Personalized store recommendations for an F500 on-demand food delivery service

Blaz Stojanovic

  • CustomerFortune 500 on-demand food delivery service
  • Use casePersonalized recommendations
  • ML ProblemPredict all the stores that each user is likely to order from in the next 7 days via link prediction
  • Graph size20B+ rows
  • Data sourceAWS S3

Impact

  • >100m of usersDelivered predictions routinely for hundreds of millions of users
  • + $100m GMVIncreased GMV by ~$100m
  • -80% costsDecreased serving costs by 80%

Problem

A Fortune 500 on-demand food delivery service wanted to increase its revenue by better personalizing their recommendations. In the hyper-competitive landscape of food and convenience delivery services, relevant recommendations play a pivotal role in driving user engagement. These recommendations not only serve as reminders to users about the myriad of services available at their fingertips, but also aid in personalizing the user experience, promoting new offers, and ensuring top-of-mind recall. A well-timed, relevantly served recommendation can be the difference between a completed order and a lost opportunity, making it an essential tool for such businesses.

This client worked with Kumo to power the personalization of their push notifications for serving hundreds of millions of client’s users. By using Kumo platform, they achieved significant improvements in engagement metrics, driving ~90k incremental MAU and projected an ~$100M increase in GMV (gross merchandise value) all while reducing their serving costs relative to an existing in-house model by 80%.

Our client’s business goal was to personalize the notification content for better user engagement, aiming for more MAUs (users who order at least once per month).

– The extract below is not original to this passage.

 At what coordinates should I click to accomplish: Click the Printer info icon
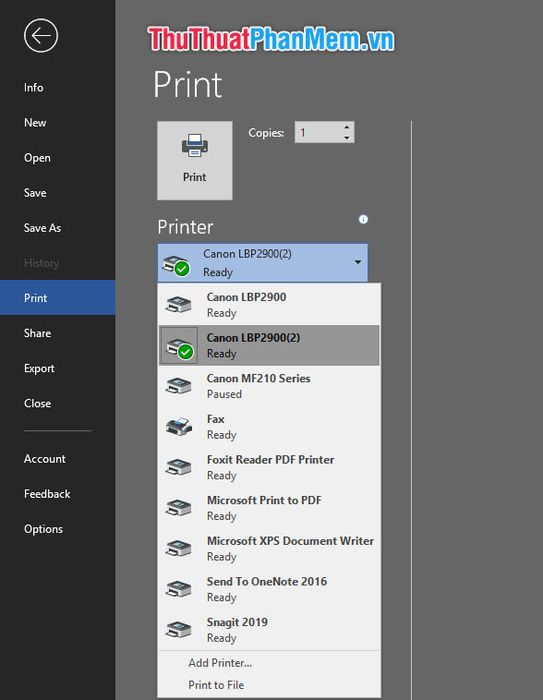click(363, 219)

Before Kumo came in, such notifications had already been served by making Rest API calls to the recommendation service designed for a different use case owned by the other team. This approach had a few challenges. First, as the use case was different, an effective infrastructure choice and an optimal model were also different. Second, since the content of notifications could keep evolving to engage their users better and timely, relevant personalization should be adjusted to that. However, the dependency on the recommendation service meant for a different purpose would limit the power of personalization specific to the notification.

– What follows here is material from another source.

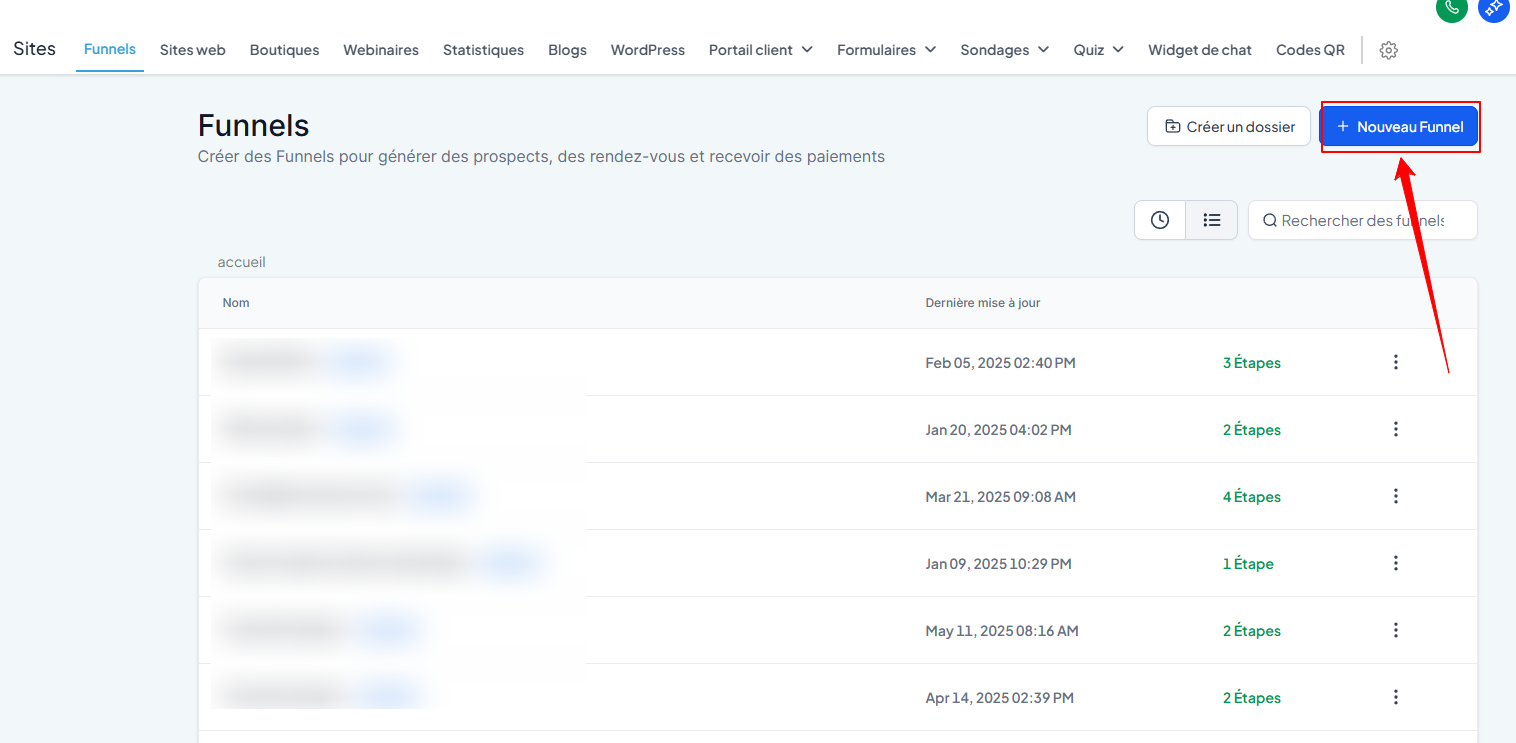
Task: Open the Webinaires tab
Action: point(381,50)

The client worked with Kumo to productionize the recommendation service quickly and easily. For the starting point, they targeted the personalized new store recommendation problem so that they could consume Kumo’s recommendation outcome to serve “Try Something New” type of notifications.

This new store recommendation problem had some challenges. The client’s users often order from the same stores again and again, so order data from new stores is much sparser. Also, since all the stores that users ordered from in the past are not eligible for this recommendation, frequency-based statistical models cannot work for this problem. The model for this recommendation should be great at generalization.

To simplify the problem and make it generally usable, the client formulated it to predict all the stores that each user will order from in the next 7 days. 7 days was chosen because it was related to the cadence of this type of notification. Once they obtained the recommendation about all the stores, they could filter out any past stores to serve the new store recommendation.

Data Setup

Our client shared their data through AWS S3 and wrote back the output of predictions into the S3. To tackle this problem, 3 datasets were used: USERS, ORDERS, and STORES spanning across the last 6 months for all the hundred millions of users.

In addition to those minimal datasets, the client also shared various datasets that could represent user interests, intents, and preferences – such as store views, ratings, search queries, and saved stores. In overall, there were 20B+ records of data.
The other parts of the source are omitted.